Huawei was previously rumored to be developing an Apple M1 competitor to take that ARM-based chipset market share away from the company. However, according to the latest information, the Chinese firm is using the Taishan V130 architecture to mass produce a silicon that can come close to the M3’s multi-core performance. It appears that Qualcomm’s Snapdragon X Elite is not the only one trying to carve out a piece of the pie.
The exact name of the chip was not provided by Weibo tipster Fixed Focus Digital, as he refers to it as the ‘Kirin PC Chip.’ Regardless, he states that apart from achieving multi-core performance close to the M3, the unnamed Huawei SoC has a Mali-920 graphics processor close to the M2 GPU’s capabilities. It was not mentioned which class of product this SoC will be added to, but Huawei will most likely start with notebooks first.

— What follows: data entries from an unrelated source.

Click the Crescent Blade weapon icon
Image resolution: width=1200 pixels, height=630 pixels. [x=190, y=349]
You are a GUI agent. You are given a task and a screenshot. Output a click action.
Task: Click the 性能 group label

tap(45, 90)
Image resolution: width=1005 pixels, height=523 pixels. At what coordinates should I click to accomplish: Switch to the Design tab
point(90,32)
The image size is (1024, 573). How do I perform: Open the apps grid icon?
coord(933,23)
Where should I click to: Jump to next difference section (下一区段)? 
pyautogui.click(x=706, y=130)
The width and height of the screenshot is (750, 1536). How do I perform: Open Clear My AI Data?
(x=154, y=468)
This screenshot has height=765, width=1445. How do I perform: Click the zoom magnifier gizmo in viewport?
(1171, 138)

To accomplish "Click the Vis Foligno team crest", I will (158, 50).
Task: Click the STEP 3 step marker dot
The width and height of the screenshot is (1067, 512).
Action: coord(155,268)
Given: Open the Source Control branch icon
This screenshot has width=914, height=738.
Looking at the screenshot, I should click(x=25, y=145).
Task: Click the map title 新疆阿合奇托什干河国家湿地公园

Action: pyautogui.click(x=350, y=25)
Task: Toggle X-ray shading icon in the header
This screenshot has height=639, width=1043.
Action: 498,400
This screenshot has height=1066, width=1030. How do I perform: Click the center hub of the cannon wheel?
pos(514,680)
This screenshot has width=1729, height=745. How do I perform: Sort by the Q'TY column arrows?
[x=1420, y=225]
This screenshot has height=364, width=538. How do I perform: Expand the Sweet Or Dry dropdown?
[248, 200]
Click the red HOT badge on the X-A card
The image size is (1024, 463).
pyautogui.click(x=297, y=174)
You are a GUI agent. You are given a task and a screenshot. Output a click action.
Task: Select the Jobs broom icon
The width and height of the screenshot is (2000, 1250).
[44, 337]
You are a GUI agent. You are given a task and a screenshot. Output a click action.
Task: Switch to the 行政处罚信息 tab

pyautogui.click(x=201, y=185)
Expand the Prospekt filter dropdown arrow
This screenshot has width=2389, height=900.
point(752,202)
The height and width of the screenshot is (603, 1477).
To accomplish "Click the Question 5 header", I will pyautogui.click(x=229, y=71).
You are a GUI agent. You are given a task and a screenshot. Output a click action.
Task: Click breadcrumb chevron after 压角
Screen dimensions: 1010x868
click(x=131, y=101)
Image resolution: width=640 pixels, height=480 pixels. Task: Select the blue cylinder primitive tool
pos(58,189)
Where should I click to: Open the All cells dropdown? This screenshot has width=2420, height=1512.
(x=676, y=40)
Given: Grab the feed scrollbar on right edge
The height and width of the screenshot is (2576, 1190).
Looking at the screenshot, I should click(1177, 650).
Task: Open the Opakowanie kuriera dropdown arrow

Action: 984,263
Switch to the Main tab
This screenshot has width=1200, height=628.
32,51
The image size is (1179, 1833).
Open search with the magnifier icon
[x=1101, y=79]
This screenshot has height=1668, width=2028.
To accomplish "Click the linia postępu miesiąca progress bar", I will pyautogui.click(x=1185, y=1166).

Additionally, this kind of architecture is exceptionally scalable, which is why the rumor claims that the company intends to introduce more powerful variants, much like Apple has done with the M3 Pro and M3 Max launches. The CPU cluster information was not highlighted, but the remaining specifications discuss a 10-channel emission, 32GB of RAM, and 2TB of storage. Regarding lithography, Huawei only has two options at its disposal.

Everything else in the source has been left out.